Improving data-sync process

expert
client-development

#1

Hi,

I'm a student and PHP developer from Slovakia (Central Europe). As my master thesis project I chose to improve the ownCloud sync process. As I've read some time ago, ownCloud always syncs the whole modified file and not only the different parts of the file.

My questions for more experienced ownCloud developers are:
* Do you think it's possible to improve the file sync process? If so, do you think diff synchronisation is the right thing to do?
* Where (in the code) is the file synchronisation algorithm implemented?

Thanks.


GSoC 2017 - Allow remote-delta on file synchronization
GSoC 2017: Fast LAN Sync
#2

Development of ownCloud sync performance optimization is currently oriented on bundling multiple small files create/update/mkdir/move/delete into bundled requests. This makes sense for synchronisation of many small files in one sync or in the sync over the bigger latency. This work is currently in progress on both client and server side. You can read about that here:

The above improvement is called Bundling. If you are interested, I could append you a presentation I did about that for ownCloud conference. It is already implemented and under the tests now. This way you could have a sense on how to make a improvement to the sync algorithm.

About the improvement you are talking about, it is called Delta Sync. However, it is not easy to find a use case for delta sync, since e.g. documents are xml basicaly, it means each time you change them, their content is changing. It is nearly impossible to find a case for a file that deltasyncing will make sense (and it is very expensive)

What we are currently looking at, is to implement improvement called Dynamic Chunking (Dont mess up with deduplication using dynamic chunking). Basicaly, concept is that, in current implementation big files e.g. 100MB are being chunked into smaller pieces called 10MB chunks. The problem here is that this is fixed value, and it is not appropriate on all types of the networks (WiFi versus FiberToTheHome versus LAN). For WiFi it makes sense for small chunks, while for fast networks, it makes sense to have very big chunks.

I am not sure how familiar are you with TCP, but there the concept it is the same. It is called Additive increase/multiplicative decrease (AIMD) congestion control. This behaviour is also called Probing For Bandwidth,

https://en.wikipedia.org/wiki/TCP_congestion_control#Additive_increase.2Fmultiplicative_decrease

I would look for something similar, but for synchronisation of files. :slight_smile:


#3

Summarizing above thing, you should not focus on improving sync by definition. The improvement should follow Design Thinking paradigm.

Starrt from Empathize, not Implement :>


#4

A longer discussion about delta syncing is available at the client issue tracker. The largest use case for most people requesting such a delta sync where backups, videos, truecrypt containers and so on.


#5

@gabbi7 If you want to give it a try, read all the conversations at ownCloud about that and get the list of candidates (file types) for delta sync, along with granuality of the delta e.g. 10% file size hashes.

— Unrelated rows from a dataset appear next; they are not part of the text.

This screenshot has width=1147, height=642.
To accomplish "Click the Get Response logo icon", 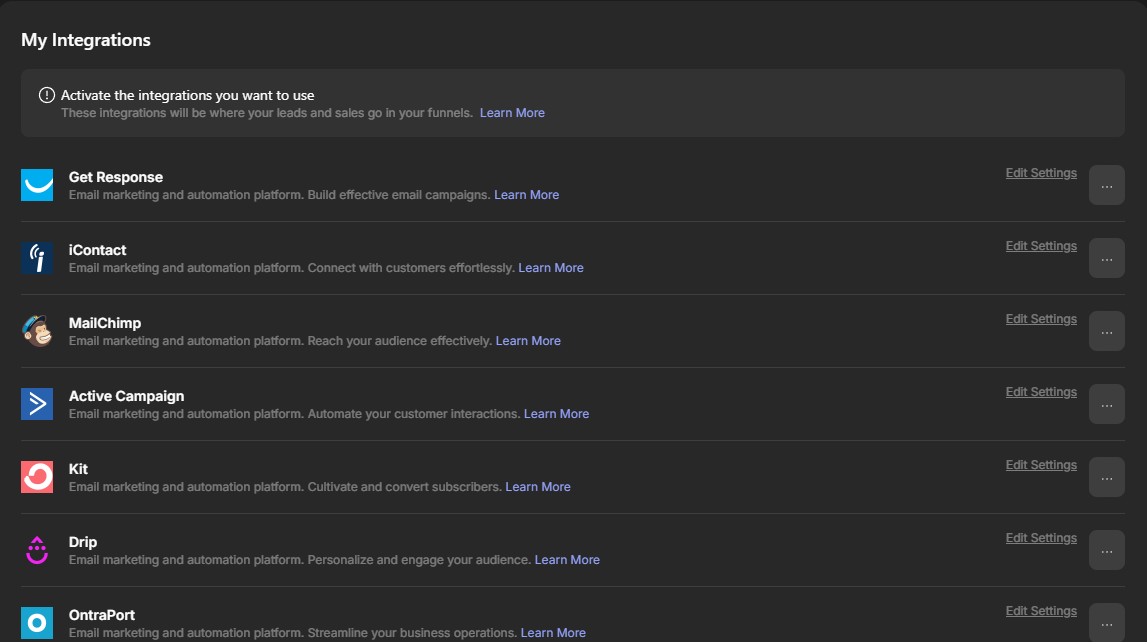I will [x=37, y=185].
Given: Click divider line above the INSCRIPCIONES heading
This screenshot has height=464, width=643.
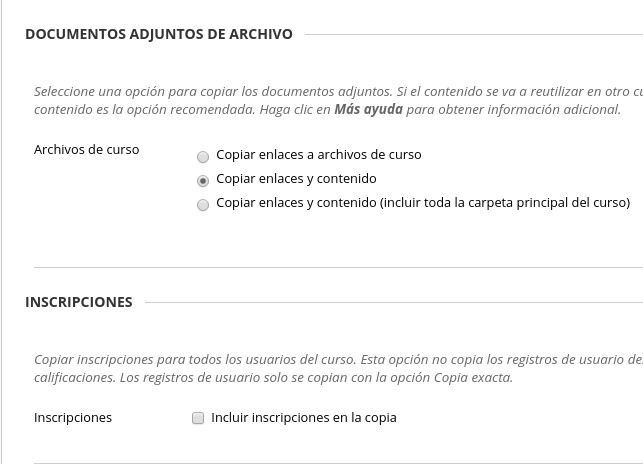Looking at the screenshot, I should pyautogui.click(x=338, y=268).
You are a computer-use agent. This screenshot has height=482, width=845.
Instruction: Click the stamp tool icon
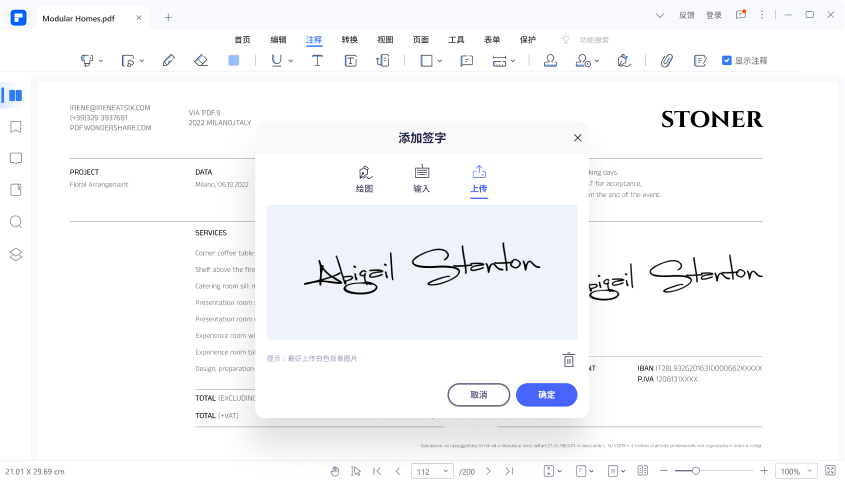(550, 60)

You will need to add this to capabilities on the server the same way I did it for bundling (this is why I mention please have a look on my job, since I did same thing)
\/


github.com/owncloud/core/pull/25760/files#diff-920833889854d937ebeda804d3eb5b19R1

On the client, we are already aware which file are NEW, and which files are to UPDATE:
(In my case I am detecting that the file is new and bundling is supported, in your case that it is UPDATE and file is in deltasync capabilities file types)
\/

github.com/owncloud/client/pull/5155/files#diff-7e5082f89a138020f2b1d37fc97d17dbR386

You would need to create new job DeltaUpload, which will first do GET to server DeltaSync Plugin, giving you list of hashes at specific granuality for a specific file, and while you get it, you do hashing also on the client. If you see that there is no particular change or change is not exceeding 50% of the file, you continue with normal Upload. If change is smaller than a threshold (this should be obtained also in capabilities), you continue with deltasync

When asynchronously it is finished, you continue and do POST/POSTs(since file can be chunked).Multipart saying what file and what offset to update.
\/

github.com/owncloud/client/pull/5155/files#diff-498a298e0777de544a6af0e8d6b09a46R900

I would first give a try only with big files, which are already chunked, so that you actualy do delta sync on chunks :>


#6

Klaas had a blog article on that a while ago. You already got other tips.
A design and a prototype would certainly be great achivements!

Looking forward to hear more from you!


#7

About deltasync in ownCloud on CS3 conference last year:

http://www.video.ethz.ch/events/2016/cs3/day1/bb22b7ee-febf-4b25-a101-08ce462de736.html

http://www.video.ethz.ch/events/2016/cs3/day1/0f26775b-d638-4863-a793-595d42ba6d03.html


#8

I hope this feature gets added


#9

@konkwest It is under formal protocol specification and consultation with customers now.